### What the task asks
Reproduce the lines below verbatim, starting with the line containing "Given: Open the Roster menu item" and continuing through the line containing "The width and height of the screenshot is (392, 696).", and output nothing else.

### Dataset

____

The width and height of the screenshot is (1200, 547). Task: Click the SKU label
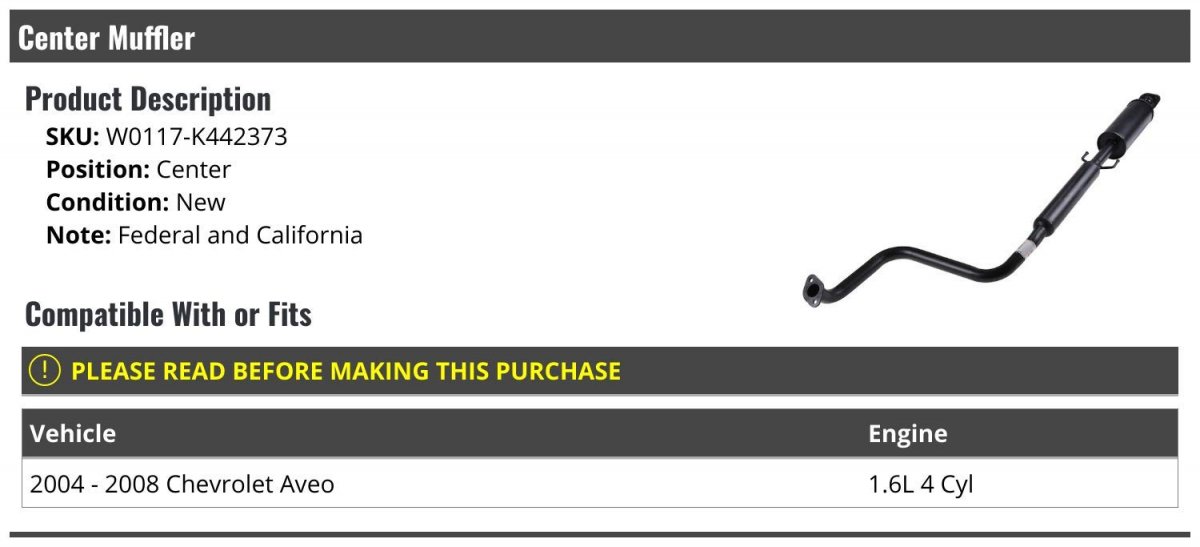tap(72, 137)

____

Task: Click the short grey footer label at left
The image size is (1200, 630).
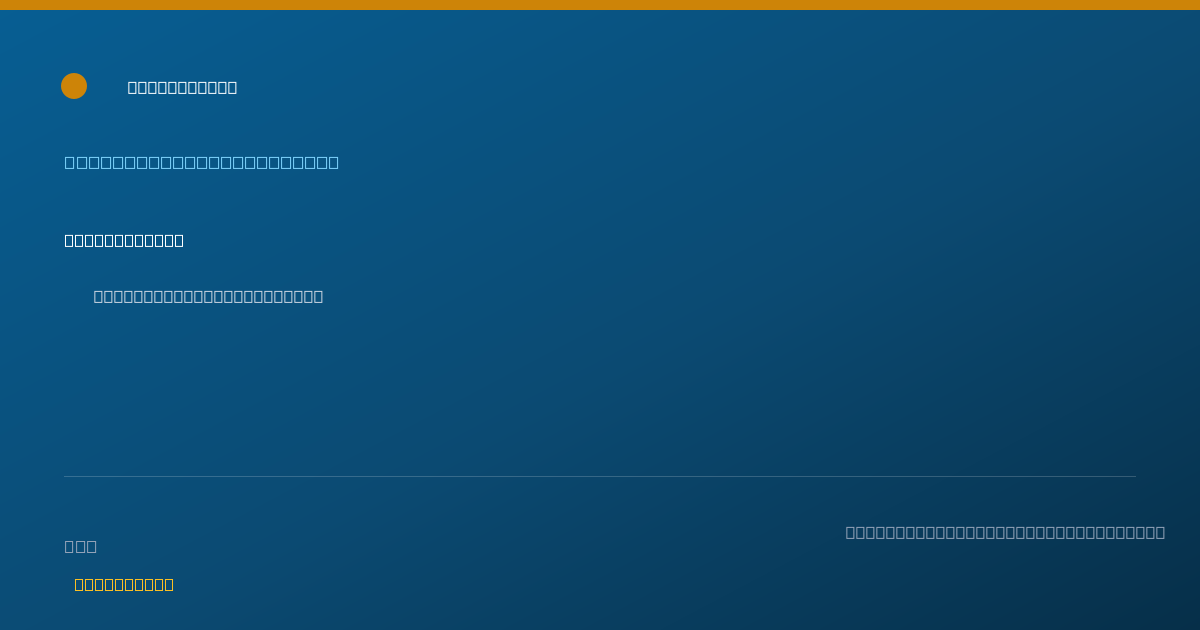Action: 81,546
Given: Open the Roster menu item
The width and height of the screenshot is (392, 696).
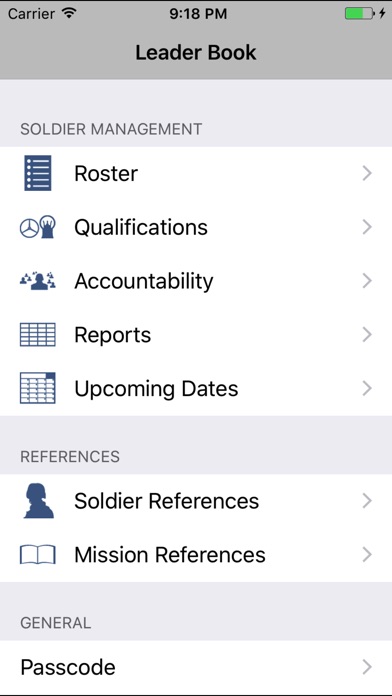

____

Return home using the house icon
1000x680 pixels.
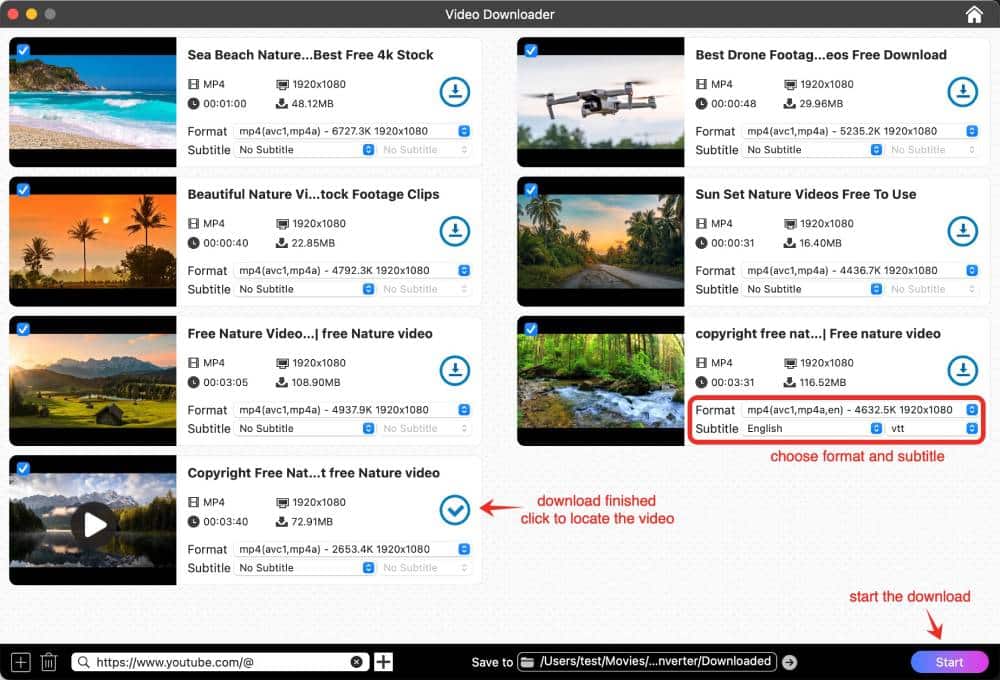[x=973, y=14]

____

### Result
Given: Open the Roster menu item
The width and height of the screenshot is (392, 696).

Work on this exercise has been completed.